The Cricket Rumour Mill are a trio of midwestern musicians who met up in Chicago about 7 years ago and have been creating warm instrumental music since that time. They put out a couple of self-released EPs which then caught the ear of label Loose Thread Recordings, who then re-released the groups favorite tracks from those two efforts on an album called Renderings. Whereas on their first few recordings, they had to scrape together whatever extra instruments they could, If Only Then boast contributions from plenty of other area musicians and has horn and string arrangements that help fill in the sound.
"When Eyedrops Were Animals" opens the release and offers up a good idea of what to expect from the group as intricate guitar melodies weave around programmed beats and some subtle horns add a delicate punctuation. The track builds slightly as it moves along, adding some ever-so-slightly distorted guitar and some breathy, wordless female vocals before desolving into layers of bubbly keyboards and warm horns. "Shakespeare Machinery" follows and not only takes a much more concise route in terms of songwriting, but also strips back the instrumentation to only the standard bass/guitar/drums trio and a bit of analogue keyboard.
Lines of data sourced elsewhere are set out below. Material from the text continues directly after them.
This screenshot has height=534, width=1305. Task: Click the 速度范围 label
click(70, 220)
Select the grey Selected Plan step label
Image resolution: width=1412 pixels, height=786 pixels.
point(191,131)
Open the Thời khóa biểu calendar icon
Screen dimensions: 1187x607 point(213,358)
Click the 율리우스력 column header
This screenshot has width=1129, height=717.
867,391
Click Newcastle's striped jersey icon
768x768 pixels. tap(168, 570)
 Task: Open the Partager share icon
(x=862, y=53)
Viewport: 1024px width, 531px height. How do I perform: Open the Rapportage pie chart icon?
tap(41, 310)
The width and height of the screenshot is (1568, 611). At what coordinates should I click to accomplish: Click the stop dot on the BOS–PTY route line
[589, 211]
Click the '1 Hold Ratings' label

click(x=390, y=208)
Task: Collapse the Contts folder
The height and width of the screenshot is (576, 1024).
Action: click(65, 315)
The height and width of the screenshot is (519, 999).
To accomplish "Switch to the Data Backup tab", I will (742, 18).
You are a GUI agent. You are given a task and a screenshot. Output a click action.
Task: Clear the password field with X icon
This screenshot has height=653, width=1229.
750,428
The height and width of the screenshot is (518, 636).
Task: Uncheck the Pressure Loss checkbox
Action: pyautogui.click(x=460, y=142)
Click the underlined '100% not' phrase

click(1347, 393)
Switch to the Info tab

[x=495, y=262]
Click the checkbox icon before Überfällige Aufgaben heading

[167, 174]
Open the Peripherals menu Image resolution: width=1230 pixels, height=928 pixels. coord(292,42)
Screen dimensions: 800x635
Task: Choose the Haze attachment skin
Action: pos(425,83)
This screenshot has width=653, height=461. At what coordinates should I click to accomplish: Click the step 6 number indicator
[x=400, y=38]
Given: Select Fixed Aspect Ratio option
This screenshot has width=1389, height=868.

At some points, the group reminds me of the UK group D.O.T. with their blend of organic and electronic (mainly keyboards and some programmed beats) instrumentation. Unfortuately, in many cases the group has simply rounded off any potentially harsh edges, leaving a very, very mild batch of songs. With eight tracks running over forty minutes, the group often stretch tracks out for six minutes or more and it's during those tracks that they often seem to lose their focus, getting stuck in uneventful melodic loops and simply not doing much in the way of dynamics to hold interest.
When they focus a bit, the group has the ability to carve out some amazing tracks, which is evident on tracks like the three-minute "Country Midwestern." The track starts out with some lovely guitar interplay (backed by subtle strings) that shuffles along with quick dynamic changes before morphing into a pastoral closer in which steel drums add a bit of extra charm. Throwing out even more of a changeup is the track "Siamese William," which again makes great use of tempo changes while also featuring some hip-hop style vocals by Idris Goodwin that don't feel out of place at all on the subdued release. Overall, If Only Then is slightly hit-or-miss, an album that could have been even better had the group broke from the mold a little more often.